Henry Edward Manning - Conversion To Catholicism

Conversion To Catholicism

Manning's belief in Anglicanism was shattered in 1850, when, in the so-called Gorham judgement, the Privy Council successfully ordered the Church to institute an Evangelical clergyman who denied that the sacrament of baptism had an objective effect of baptismal regeneration. The denial of the objective effect of the sacraments was to Manning and many others a grave heresy, contradicting the clear tradition of the Christian Church from the Fathers of the Church on, and the fact that a civil, secular court had the power to force the Anglican Church to accept such a heretical opinion proved to him that, far from being a divinely created institution, the Anglican church was merely a man-made creation of the English Parliament.

The following year, on 6 April 1851, he was received into the Catholic Church and soon after, on 14 June 1851 was ordained a priest in it. Given his great abilities and prior fame, he quickly rose to a position of influence, and, in 1865, was chosen as Archbishop of Westminster. He was now styled His Grace The Most Rev. Dr. Henry Edward Manning, Lord Archbishop of Westminster.
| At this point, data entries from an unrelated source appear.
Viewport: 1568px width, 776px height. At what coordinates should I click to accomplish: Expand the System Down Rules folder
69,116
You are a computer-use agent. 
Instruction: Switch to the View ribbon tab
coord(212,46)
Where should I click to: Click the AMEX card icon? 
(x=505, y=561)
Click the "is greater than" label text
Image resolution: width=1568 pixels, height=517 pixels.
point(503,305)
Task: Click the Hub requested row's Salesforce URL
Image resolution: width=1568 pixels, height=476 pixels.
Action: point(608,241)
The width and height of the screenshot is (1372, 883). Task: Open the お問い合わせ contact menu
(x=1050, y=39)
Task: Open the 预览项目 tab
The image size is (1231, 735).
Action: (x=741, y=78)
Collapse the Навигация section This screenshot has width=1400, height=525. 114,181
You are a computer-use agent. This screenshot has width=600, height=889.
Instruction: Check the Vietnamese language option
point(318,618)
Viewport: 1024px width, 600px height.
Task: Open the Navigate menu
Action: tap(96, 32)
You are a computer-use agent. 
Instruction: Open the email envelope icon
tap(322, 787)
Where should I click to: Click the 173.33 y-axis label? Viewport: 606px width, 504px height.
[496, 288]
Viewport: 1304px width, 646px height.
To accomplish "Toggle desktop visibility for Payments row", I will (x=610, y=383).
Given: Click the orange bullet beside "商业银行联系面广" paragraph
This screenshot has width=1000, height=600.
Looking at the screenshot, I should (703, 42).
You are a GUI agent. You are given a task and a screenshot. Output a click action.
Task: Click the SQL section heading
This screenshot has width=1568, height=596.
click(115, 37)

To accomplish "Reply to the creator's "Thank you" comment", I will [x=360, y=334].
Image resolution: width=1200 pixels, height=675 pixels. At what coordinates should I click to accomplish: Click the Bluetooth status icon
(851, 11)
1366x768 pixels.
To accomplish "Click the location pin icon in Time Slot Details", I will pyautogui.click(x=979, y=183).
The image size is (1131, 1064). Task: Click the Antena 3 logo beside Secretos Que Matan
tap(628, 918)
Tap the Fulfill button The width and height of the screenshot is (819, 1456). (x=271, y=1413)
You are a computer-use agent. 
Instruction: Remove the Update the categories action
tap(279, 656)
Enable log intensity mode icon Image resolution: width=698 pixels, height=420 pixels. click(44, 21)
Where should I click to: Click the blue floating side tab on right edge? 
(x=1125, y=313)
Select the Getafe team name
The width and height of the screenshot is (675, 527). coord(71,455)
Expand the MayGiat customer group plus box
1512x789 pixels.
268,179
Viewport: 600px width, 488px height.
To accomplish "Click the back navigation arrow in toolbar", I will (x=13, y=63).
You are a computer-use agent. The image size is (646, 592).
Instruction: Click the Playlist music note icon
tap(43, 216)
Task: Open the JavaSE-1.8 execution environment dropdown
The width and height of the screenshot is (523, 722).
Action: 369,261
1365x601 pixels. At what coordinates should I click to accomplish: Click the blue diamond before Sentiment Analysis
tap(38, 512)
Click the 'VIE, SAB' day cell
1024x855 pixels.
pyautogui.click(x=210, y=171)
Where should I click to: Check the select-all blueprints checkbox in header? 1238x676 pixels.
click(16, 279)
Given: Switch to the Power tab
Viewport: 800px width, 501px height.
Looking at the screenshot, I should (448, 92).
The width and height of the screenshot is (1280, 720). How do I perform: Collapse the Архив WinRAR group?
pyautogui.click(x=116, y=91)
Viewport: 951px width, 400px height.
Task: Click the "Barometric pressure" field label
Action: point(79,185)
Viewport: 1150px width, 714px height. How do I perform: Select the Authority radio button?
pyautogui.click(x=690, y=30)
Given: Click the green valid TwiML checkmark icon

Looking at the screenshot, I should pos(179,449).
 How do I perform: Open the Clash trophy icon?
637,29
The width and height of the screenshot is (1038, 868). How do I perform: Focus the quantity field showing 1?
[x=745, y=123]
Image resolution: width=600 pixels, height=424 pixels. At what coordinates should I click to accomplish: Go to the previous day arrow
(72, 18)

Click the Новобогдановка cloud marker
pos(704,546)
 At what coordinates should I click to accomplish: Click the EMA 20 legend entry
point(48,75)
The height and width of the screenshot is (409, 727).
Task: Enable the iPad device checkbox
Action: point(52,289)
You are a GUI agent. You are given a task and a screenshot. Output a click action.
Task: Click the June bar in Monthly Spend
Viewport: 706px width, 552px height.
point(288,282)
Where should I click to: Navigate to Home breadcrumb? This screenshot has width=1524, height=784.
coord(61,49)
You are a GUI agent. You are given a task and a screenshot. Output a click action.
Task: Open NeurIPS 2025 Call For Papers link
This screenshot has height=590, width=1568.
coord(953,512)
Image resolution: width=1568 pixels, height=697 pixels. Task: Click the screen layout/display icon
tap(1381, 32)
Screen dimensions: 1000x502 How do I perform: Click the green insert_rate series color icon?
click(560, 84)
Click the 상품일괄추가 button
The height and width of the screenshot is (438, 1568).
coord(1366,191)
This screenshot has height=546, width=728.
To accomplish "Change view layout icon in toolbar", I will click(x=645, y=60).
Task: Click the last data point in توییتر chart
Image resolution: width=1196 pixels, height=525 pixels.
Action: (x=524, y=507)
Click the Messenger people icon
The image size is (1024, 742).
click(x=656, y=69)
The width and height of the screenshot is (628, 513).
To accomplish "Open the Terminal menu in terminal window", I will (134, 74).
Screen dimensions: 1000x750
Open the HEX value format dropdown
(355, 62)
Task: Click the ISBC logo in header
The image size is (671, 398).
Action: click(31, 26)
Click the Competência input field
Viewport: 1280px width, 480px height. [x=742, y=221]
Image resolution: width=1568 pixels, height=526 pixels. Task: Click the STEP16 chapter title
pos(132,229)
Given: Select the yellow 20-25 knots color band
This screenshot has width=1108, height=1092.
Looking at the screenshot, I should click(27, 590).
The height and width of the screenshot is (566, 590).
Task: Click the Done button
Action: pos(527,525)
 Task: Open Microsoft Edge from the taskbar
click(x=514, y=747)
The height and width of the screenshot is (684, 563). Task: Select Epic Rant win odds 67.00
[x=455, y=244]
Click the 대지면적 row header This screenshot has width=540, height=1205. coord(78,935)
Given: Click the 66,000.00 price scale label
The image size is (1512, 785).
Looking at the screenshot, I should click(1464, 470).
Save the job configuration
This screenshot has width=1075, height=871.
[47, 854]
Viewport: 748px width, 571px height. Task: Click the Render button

Among his accomplishments as head of the Catholic Church in England were the building of Westminster Cathedral and a greatly expanded system of Roman Catholic education, including the establishment of the short lived Catholic University College in Kensington. In 1875, Manning was created Cardinal-Priest of Ss. Andrea e Gregorio al Monte Celio. He now become His Eminence The Most Rev. Dr. Henry Edward Cardinal Manning, Lord Archbishop of Westminster. Cardinal Manning participated in the conclave that elected Pope Leo XIII in 1878.

He also approved the founding of the Catholic Association Pilgrimage.